We’ve Already Solved This Problem Once
The data world went through this exact transition, and not that long ago. There was a time when data pipelines were tribal knowledge: no clear ownership, no stated guarantees, no accountability when something broke. You’d call a data engineer at 11 PM and ask why the dashboard was wrong, and the honest answer was that nobody had formally agreed on what “right” even meant.
Then came a shift that changed the entire conversation: treat data as a product. Suddenly, data had owners, consumers, explicit expectations, and a paper trail. Much of the conceptual foundation for that shift came from the work of Jean-Georges Perrin,1 whose contributions to the Open Data Contract Standard and Open Data Product Specification gave the industry a shared vocabulary for declaring, measuring, and enforcing data behavior. A data contract didn’t just describe what data existed. It defined how it must behave, what constitutes a violation, and what happens when a violation occurs. The difference between “we hope the data is good” and “we know when it isn’t, and we act” turned out to be a very large gap, both technically and organizationally.

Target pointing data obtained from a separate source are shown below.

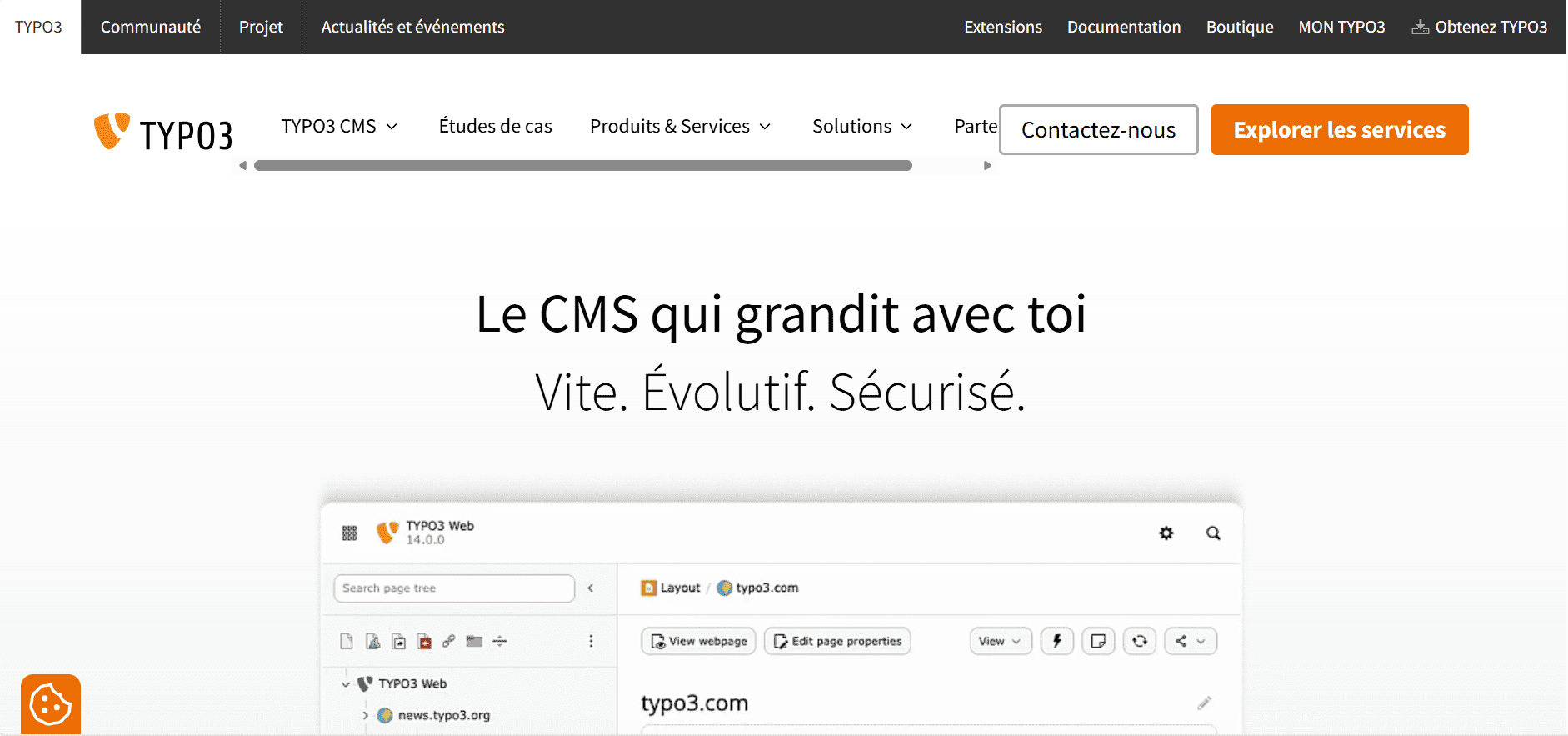This screenshot has width=1568, height=736.
Task: Open the Documentation top menu item
Action: [1124, 27]
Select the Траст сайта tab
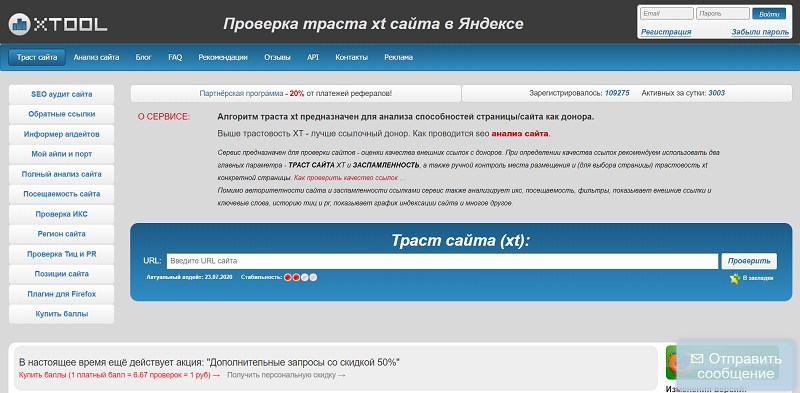Screen dimensions: 800x393 (x=37, y=57)
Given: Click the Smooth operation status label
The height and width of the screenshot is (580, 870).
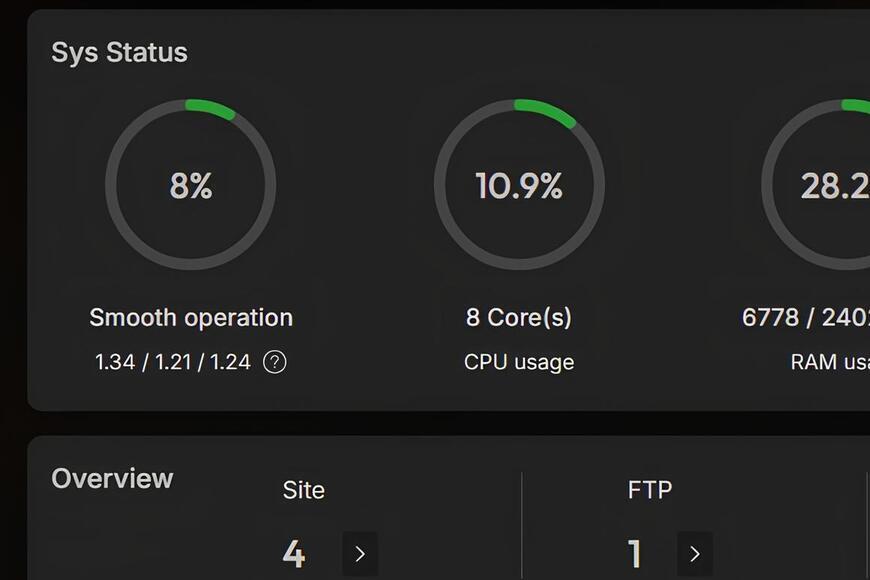Looking at the screenshot, I should tap(191, 317).
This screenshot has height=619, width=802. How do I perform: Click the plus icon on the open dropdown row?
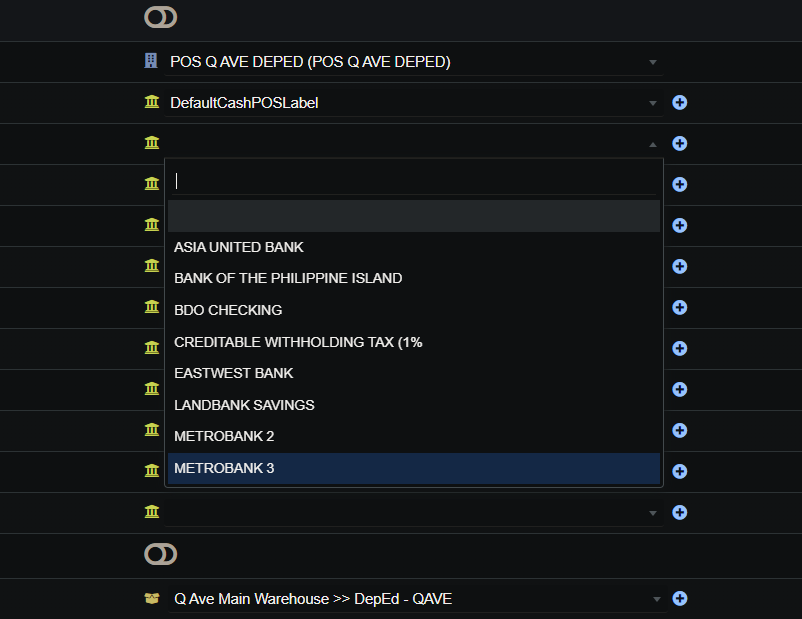[x=680, y=144]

We’re now standing at the same starting line again. Just with AI.
Agents Are Already Products. We Just Don’t Treat Them That Way
An AI agent exposes capabilities, interacts with users and systems, influences decisions, and triggers downstream actions. By any reasonable definition, it is a product. But we manage agents like they’re still in a lab. Ask most teams what their agent is actually allowed to do, how its behavior is evaluated, what happens when it fails, or how trust in that agent changes over time, and you’ll get a combination of vague answers and uncomfortable silence. There’s no contract. There’s no owner. There’s no enforcement layer.

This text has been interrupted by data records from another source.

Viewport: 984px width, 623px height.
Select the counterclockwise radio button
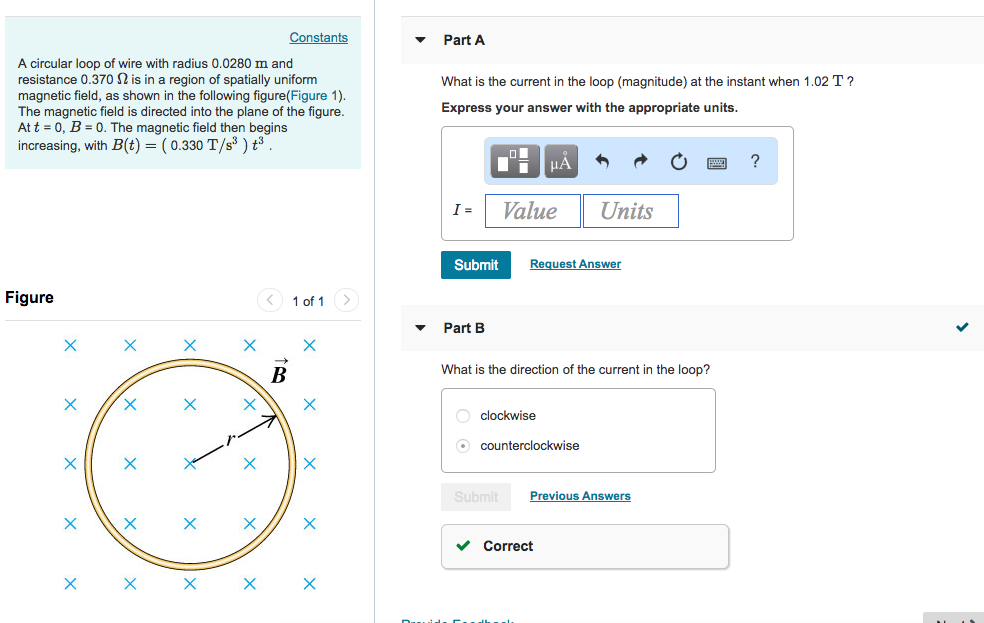(x=462, y=445)
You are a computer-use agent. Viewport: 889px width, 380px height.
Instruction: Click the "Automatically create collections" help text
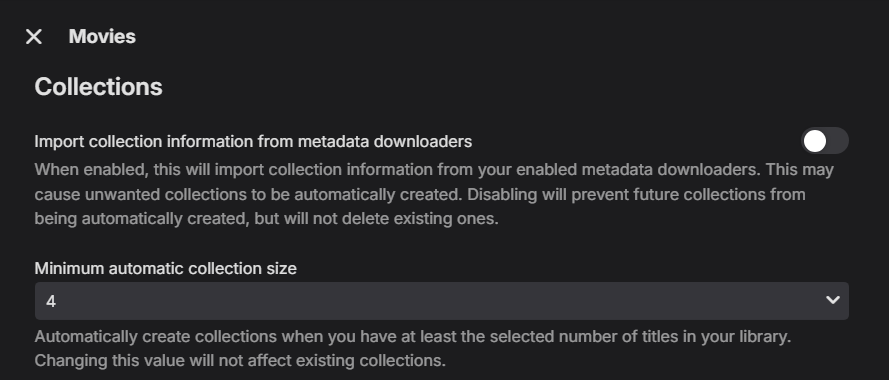click(413, 336)
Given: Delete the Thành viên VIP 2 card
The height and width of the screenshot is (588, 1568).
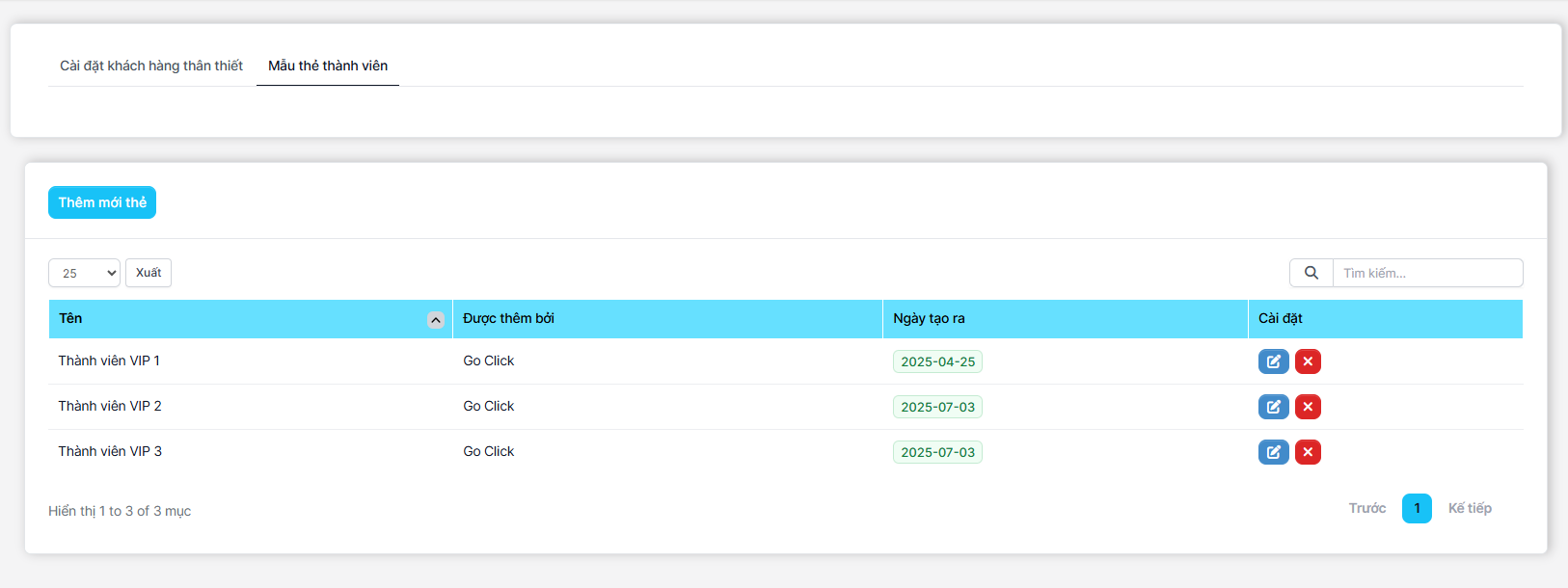Looking at the screenshot, I should (1308, 407).
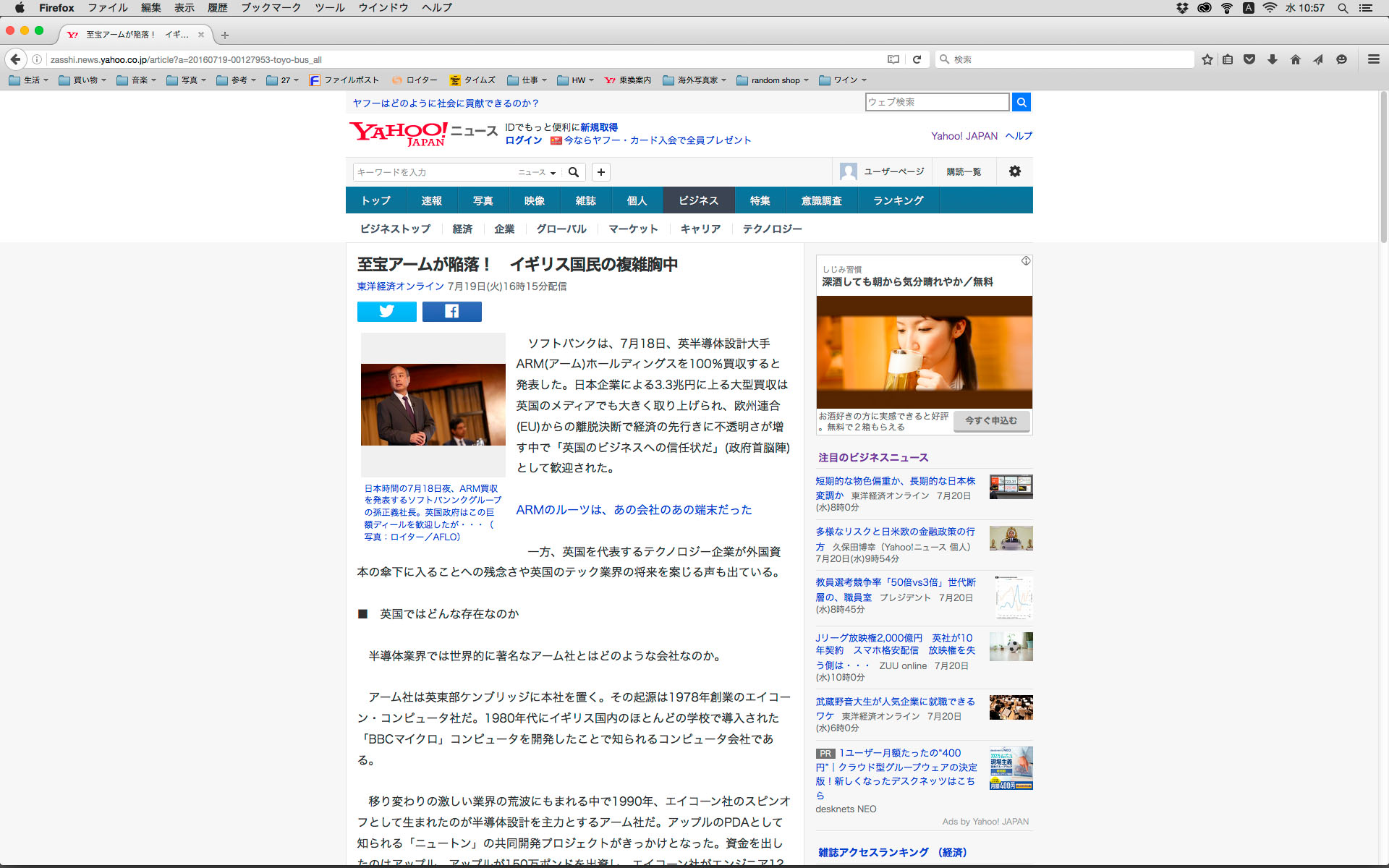Viewport: 1389px width, 868px height.
Task: Open the Yahoo news settings gear
Action: (x=1014, y=171)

So when something goes wrong, the system doesn’t respond to it. It absorbs it. The failure gets logged somewhere, maybe gets reviewed in a sprint retro, maybe gets a prompt tweak. But the system itself has no mechanism to say: this output violated what was expected, and therefore something changes. That’s not governance. That’s hope at scale.
The Real Gap Is Not Intelligence. It’s Control
The dominant conversation in AI right now is about making models smarter, more capable, faster. That’s not the bottleneck most enterprises are actually hitting. The bottleneck is the absence of a real-time control system with teeth. You have prompts that shape intent. You have guardrails that catch the most obvious failure modes. You have observability tools that tell you what happened after the fact. But nothing in that stack enforces behavior in real time with actual consequences. There is no mechanism that closes the loop. No layer that says: this output fell outside acceptable bounds, and therefore the agent’s permissions change, the request gets escalated, the record gets flagged, or the workflow stops.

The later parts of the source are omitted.